A United States Border Patrol officer sits in his vehicle, surveying the new steel beam border fence overlooking the town of Nogales, Arizona. (Shelley Dennis/BV Images via iStockphoto.com)
The U.S. Supreme Court on Monday asked the Obama administration for its views on a controversial case that tests whether a U.S. Border Patrol agent violated the Fourth Amendment when he shot and killed a Mexican teenager standing on Mexican soil.
The high court’s action in Hernandez v. Mesa is a signal that the justices are interested in the dispute and could grant full review at a later date. Several U.S. government agencies were named parties at earlier stages of the case, but in the appeal now before the court, only the Border Patrol agent is named as a defendant.
The parents of Sergio Hernandez, represented by Deepak Gupta of Washington’s Gupta Wessler, are asking the high court to overturn a decision by the U.S. Court of Appeals for the Fifth Circuit that held the Fourth Amendment’s protection against the use of excessive deadly force did not apply because their son was a Mexican citizen with no significant voluntary connection to the United States and he was killed on Mexican territory.
In his petition, Gupta tells the justices that if the Fifth Circuit decision is left standing, it “will create a unique no-man’s land—a law-free zone in which U.S. agents can kill innocent civilians with impunity.”
The appellate court’s decision was based on a 1990 high court decision, United States v. Verdugo-Urquidez, which held that the Fourth Amendment does not protect nonresident aliens without any substantial connections to the United States.
Gupta and supporting amicus briefs argue that the Fifth Circuit was wrong to apply the formalistic test announced by Verdugo-Urquidez. Instead, the appellate court, they contend, should have looked to Justice Anthony Kennedy’s majority opinion in Boumediene v. Bush (2008) in which he said habeas corpus applies to Guantánamo Bay detainees. Kennedy wrote that “questions of extraterritoriality turn on objective factors and practical concerns, not formalism.”
“This court should grant certiorari ‘to clarify the reach of Boumediene and apply Justice Kennedy’s functional test’ to these all-too-frequently ‘recurring’ facts,” writes Gupta.

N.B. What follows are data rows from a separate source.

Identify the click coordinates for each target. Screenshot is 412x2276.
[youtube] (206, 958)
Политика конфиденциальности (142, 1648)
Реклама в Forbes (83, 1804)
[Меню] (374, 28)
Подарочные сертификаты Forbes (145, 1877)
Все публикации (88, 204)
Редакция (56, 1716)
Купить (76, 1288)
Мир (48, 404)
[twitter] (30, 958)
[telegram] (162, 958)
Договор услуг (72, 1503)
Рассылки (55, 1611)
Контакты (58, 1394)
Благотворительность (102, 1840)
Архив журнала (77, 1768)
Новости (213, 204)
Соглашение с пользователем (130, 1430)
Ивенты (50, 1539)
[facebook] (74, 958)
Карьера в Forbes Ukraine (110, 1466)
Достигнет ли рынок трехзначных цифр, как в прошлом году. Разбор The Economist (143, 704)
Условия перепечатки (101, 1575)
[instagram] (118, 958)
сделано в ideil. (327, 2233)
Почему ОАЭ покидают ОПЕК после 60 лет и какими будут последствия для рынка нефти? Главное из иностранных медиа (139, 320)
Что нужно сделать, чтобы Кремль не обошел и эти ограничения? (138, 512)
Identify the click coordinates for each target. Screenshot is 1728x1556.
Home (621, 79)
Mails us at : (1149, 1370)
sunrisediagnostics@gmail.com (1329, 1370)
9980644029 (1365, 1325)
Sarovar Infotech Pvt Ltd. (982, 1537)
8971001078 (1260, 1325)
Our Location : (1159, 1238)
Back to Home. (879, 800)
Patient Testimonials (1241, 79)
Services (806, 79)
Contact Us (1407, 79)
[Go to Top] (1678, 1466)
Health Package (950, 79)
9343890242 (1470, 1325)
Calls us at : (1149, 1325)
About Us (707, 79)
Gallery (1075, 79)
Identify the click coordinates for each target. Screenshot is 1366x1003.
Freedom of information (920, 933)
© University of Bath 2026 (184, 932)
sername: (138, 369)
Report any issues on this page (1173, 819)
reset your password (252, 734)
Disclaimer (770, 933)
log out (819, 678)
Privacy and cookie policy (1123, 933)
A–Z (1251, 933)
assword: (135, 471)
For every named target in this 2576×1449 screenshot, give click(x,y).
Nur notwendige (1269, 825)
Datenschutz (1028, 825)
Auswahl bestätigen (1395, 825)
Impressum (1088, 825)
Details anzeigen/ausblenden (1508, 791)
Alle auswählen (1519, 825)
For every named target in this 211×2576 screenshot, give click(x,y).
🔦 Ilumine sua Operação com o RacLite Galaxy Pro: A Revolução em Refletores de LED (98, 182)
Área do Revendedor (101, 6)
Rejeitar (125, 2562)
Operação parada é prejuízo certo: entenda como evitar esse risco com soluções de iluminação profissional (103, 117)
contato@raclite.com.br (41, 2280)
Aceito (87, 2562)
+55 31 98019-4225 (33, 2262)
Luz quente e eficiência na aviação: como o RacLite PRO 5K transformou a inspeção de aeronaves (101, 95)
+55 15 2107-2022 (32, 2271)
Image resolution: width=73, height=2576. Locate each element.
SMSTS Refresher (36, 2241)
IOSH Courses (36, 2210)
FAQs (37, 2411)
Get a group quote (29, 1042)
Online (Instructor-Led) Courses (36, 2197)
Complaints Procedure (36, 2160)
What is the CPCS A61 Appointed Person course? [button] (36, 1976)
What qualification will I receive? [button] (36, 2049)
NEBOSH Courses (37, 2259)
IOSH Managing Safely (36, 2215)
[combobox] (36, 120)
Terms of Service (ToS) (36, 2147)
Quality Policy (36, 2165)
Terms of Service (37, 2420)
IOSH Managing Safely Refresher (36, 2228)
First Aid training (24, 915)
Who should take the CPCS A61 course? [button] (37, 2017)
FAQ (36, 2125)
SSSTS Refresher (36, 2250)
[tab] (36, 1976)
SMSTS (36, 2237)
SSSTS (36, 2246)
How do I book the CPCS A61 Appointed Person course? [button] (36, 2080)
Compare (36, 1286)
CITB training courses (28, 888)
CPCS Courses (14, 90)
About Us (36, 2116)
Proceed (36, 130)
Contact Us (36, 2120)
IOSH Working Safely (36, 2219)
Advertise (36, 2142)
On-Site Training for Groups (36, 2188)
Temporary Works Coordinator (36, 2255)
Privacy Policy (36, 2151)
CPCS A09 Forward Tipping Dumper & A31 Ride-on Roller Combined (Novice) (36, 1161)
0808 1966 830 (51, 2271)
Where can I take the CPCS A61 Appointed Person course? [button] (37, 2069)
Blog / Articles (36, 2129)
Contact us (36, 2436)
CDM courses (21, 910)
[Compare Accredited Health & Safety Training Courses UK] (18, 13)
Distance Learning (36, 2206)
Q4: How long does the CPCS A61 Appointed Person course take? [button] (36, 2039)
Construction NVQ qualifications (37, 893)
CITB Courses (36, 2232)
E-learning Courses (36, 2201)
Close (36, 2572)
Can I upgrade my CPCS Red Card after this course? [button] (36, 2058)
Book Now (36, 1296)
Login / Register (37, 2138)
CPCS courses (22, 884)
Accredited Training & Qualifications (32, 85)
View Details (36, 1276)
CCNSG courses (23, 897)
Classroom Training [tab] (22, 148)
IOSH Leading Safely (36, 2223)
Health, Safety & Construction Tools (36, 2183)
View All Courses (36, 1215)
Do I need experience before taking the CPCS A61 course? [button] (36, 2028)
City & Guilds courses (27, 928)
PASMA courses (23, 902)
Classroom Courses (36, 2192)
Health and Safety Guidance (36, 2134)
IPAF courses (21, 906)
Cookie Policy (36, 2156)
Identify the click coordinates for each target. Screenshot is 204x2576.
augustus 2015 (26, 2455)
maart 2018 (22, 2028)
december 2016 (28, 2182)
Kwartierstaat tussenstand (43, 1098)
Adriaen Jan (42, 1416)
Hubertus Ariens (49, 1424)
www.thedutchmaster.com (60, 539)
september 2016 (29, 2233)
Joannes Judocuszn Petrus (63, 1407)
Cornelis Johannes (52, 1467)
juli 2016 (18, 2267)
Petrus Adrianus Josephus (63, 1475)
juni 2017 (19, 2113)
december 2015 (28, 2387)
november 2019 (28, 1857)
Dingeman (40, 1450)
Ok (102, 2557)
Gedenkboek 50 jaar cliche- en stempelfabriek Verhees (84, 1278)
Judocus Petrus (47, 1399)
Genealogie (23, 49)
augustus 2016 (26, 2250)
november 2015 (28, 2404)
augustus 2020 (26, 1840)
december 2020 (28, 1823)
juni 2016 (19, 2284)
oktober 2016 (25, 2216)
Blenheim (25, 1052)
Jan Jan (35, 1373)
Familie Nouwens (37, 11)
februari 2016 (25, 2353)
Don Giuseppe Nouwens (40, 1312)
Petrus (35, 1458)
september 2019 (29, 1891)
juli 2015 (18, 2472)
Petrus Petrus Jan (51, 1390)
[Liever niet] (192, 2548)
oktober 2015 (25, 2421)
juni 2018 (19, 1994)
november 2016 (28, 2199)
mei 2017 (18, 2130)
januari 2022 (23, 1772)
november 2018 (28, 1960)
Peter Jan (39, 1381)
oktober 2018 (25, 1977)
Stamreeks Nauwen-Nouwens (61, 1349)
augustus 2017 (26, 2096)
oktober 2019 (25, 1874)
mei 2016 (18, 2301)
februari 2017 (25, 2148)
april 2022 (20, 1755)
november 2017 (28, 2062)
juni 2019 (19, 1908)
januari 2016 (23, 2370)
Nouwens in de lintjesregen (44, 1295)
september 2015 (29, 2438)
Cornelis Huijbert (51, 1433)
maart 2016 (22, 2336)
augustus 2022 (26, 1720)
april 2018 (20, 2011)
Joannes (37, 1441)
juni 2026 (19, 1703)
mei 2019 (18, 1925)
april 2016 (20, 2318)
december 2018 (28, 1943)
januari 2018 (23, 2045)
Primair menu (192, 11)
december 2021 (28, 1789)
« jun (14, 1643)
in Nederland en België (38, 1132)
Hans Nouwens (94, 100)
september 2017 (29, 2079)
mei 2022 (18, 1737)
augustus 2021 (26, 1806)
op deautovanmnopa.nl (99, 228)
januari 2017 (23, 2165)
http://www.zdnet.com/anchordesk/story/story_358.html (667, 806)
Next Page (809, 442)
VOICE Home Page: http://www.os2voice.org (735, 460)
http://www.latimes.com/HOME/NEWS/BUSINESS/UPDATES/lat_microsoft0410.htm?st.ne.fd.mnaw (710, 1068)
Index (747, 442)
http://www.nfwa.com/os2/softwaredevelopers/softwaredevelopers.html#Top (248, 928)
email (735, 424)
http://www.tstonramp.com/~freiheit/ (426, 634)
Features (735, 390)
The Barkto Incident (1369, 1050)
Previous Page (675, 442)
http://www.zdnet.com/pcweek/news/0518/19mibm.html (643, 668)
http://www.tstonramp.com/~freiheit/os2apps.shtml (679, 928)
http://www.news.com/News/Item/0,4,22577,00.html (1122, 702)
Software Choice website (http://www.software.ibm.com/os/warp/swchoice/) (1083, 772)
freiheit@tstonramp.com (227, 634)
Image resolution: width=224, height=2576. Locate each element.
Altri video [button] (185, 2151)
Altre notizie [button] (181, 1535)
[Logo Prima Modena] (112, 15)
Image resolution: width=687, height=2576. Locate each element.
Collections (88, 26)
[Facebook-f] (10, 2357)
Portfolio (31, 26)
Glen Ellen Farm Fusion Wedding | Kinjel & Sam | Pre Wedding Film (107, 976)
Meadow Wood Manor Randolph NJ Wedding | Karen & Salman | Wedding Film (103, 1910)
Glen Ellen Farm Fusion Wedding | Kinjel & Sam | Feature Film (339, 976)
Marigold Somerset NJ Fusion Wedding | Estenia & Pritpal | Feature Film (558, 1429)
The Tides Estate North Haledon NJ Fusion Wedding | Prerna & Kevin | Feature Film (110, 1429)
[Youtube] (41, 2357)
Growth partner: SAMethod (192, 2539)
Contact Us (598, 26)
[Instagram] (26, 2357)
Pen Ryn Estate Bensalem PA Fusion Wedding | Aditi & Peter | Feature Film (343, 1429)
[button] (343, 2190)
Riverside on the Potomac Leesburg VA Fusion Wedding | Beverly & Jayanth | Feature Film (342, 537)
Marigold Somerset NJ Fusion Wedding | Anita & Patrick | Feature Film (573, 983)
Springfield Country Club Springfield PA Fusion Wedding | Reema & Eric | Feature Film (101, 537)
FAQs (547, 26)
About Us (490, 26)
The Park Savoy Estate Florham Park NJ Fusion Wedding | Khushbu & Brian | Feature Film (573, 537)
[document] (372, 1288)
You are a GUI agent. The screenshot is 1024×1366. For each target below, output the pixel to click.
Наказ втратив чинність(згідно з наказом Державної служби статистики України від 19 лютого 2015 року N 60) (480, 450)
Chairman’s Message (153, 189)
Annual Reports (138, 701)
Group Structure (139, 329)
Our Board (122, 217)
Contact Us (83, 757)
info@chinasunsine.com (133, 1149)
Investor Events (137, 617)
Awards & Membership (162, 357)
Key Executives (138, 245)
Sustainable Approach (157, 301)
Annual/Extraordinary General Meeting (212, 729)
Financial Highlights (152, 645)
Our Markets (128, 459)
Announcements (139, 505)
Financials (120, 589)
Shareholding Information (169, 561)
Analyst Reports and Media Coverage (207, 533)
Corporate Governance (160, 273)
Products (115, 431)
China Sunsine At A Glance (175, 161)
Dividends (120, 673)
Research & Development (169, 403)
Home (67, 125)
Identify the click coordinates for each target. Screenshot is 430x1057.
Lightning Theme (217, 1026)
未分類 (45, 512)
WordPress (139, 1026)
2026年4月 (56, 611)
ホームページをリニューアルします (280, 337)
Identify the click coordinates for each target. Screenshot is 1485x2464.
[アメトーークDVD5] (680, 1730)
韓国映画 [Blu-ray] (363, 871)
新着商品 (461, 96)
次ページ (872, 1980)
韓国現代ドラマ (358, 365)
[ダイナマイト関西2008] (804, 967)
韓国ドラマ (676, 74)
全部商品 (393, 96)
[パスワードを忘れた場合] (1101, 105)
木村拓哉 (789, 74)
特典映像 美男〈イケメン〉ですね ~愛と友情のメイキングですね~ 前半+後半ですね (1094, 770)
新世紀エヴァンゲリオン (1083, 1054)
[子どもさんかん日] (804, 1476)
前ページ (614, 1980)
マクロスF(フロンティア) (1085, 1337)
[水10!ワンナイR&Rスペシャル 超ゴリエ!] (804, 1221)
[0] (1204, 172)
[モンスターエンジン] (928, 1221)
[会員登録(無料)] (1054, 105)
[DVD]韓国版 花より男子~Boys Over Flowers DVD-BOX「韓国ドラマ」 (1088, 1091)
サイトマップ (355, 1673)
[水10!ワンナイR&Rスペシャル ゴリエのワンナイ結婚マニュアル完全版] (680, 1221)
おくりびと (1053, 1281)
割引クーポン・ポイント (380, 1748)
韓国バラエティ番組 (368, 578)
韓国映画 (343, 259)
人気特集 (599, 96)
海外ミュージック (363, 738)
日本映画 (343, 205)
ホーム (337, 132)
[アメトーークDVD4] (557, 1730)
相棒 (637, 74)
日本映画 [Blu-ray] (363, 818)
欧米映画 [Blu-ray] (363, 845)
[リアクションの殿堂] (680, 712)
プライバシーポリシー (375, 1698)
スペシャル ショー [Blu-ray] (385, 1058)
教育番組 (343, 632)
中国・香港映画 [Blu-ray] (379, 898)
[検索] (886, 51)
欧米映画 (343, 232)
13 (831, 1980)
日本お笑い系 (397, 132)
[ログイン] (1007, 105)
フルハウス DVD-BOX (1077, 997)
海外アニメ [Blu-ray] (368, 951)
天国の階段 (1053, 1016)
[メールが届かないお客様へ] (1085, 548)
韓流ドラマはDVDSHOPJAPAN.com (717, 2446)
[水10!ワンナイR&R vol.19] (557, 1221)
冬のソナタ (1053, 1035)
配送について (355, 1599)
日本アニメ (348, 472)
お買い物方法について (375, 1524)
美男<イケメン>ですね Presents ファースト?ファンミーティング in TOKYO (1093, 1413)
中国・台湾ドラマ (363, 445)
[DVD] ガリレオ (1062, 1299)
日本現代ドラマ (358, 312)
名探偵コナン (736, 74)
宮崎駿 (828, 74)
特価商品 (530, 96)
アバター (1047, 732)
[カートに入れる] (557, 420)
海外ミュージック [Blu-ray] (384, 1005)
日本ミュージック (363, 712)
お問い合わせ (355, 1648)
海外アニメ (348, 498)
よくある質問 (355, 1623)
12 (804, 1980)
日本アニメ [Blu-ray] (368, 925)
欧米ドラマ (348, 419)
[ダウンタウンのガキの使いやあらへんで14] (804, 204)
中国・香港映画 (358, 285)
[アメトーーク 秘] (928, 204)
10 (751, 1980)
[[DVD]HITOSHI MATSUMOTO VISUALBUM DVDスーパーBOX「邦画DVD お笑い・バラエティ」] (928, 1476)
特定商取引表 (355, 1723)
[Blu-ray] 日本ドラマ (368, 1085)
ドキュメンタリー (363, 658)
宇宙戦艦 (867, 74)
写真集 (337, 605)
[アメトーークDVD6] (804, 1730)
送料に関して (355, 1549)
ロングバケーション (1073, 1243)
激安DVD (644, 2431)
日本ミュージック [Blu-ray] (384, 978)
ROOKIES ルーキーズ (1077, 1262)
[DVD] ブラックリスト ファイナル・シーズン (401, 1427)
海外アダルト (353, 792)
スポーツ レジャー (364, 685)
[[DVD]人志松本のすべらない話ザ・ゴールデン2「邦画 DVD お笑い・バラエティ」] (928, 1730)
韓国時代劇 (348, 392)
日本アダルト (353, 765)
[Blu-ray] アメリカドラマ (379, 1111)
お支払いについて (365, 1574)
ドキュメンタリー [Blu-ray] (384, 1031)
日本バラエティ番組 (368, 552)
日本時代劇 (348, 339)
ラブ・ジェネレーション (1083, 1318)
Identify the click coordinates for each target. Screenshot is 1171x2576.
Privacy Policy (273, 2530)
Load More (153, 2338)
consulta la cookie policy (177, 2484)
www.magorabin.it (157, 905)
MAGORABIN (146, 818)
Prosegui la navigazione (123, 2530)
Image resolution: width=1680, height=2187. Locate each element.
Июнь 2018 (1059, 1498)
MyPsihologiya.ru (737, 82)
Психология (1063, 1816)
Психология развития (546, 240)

Randolph Ortega of El Paso’s Ortega McGlashan Hicks & Perez, representing the agent, Jesus Mesa Jr., contends that Boumediene is limited to a specific constitutional provision: the suspension clause. Verdugo-Urquidez is “clearly established” law on the extraterritorial application of the Fourth and Fifth amendments, Ortega argues.
The Hernandez family and the agent, Jesus Mesa Jr., disagree on what exactly happened in 2010 when Sergio was with three friends in the concrete culvert separating El Paso, Texas, and Ciudad Juarez, Mexico.
In his petition, Gupta said Sergio and his friends were playing a common game in plain view of the Paso del Norte port of entry—one of the busiest border crossings in the United States. They dared each other to run up the culvert’s northern incline, touch the U.S. fence and then scamper back down to the bottom.
Border guards patrolling the culvert on bicycles seized one of the boys while Sergio ran to a pillar beneath the bridge on the Mexican side. Mesa, formally in the United States, according to the petition, fired his pistol and hit Sergio in the head, killing him. The agents did not attempt to get medical aid for him but got back on their bicycles and left.
However, Ortega and Mesa counter that Mesa’s use of force was a result of Hernandez and the other individuals surrounding him and throwing rocks at him while refusing his verbal commands to stop. In fact, he alleged, Sergio had been arrested twice before for alien smuggling and had been given voluntary returns to Mexico due to his juvenile status. And it is not uncommon, he said, for human traffickers to use rock throwing as a way to hamper law enforcement efforts to apprehend alien smugglers in the border regions.
Several cellphone videos that surfaced after the incident contradicted the version presented by Mesa and the FBI, according to the petition.
The Supreme Court’s action does not give the U.S. solicitor general a deadline for submitting the government’s views, and it often takes several months before a brief is filed.